Bachelor of Science in Nursing
Andrea Boyle, PhD, FNAP
Patricia Harris PhD, RN
As a future medical professional in the healthcare field, we continue to see patients admitted for cardiovascular issues. Cardiovascular diseases (CVDs) remain the leading cause of mortality among adults living in the U.S. despite advances in treatment throughout the past century. A number of risk factors such as hypertension, obesity, smoking, and physical inactivity contribute to the significant rise of cardiovascular disease. Research data suggests that there is correlation between cardiovascular disease, low socioeconomic status, and diet. According to the American Phycological Association socioeconomic status is measured by income, educational status, and occupation, and has been shown to be closely related to the quality of one’s diet (APA, n.d.). The aim of this research is to provide evidence that low socioeconomic status is indeed a risk factor of cardiovascular disease and by integrating into the nursing practice may reduce the disparities amongst individuals, communities, and larger populations (Socioeconomic, n.d.).
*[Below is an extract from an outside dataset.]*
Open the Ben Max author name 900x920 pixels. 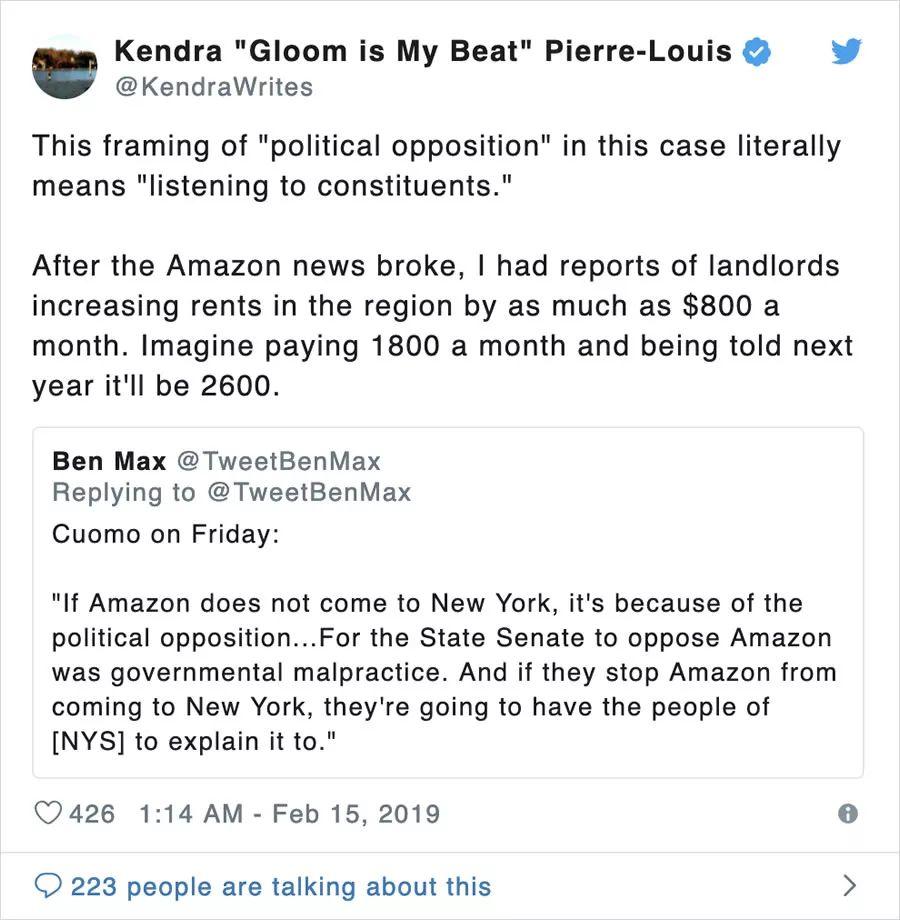[x=109, y=461]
This is a proposal for further research following a literature review of the incidence of cardiovascular disease in low socioeconomic neighborhoods. The literature review was conducted using Iceberg and includes articles that illustrate a correlational relationship between cardiovascular disease and a lack of access to healthy foods within these communities. Adults living in low socioeconomic neighborhoods do not have access to healthier foods such as organic fruits and vegetables and do not have a high enough income to purchase healthier foods. Data suggests that low income families purchase low cost items and spend their limited resources on saturated fats, trans fats, sweets, and processed foods, all of which contribute to an increased risk of heart disease.
This proposal outlines further study in this area by comparing the prevalence of cardiovascular disease within low socioeconomic communities and wealthy communities. Disease mapping of these areas is expected to show a direct comparison between these two factors. Additional investigation into the impact of diet and socioeconomic status on CVDs is warranted.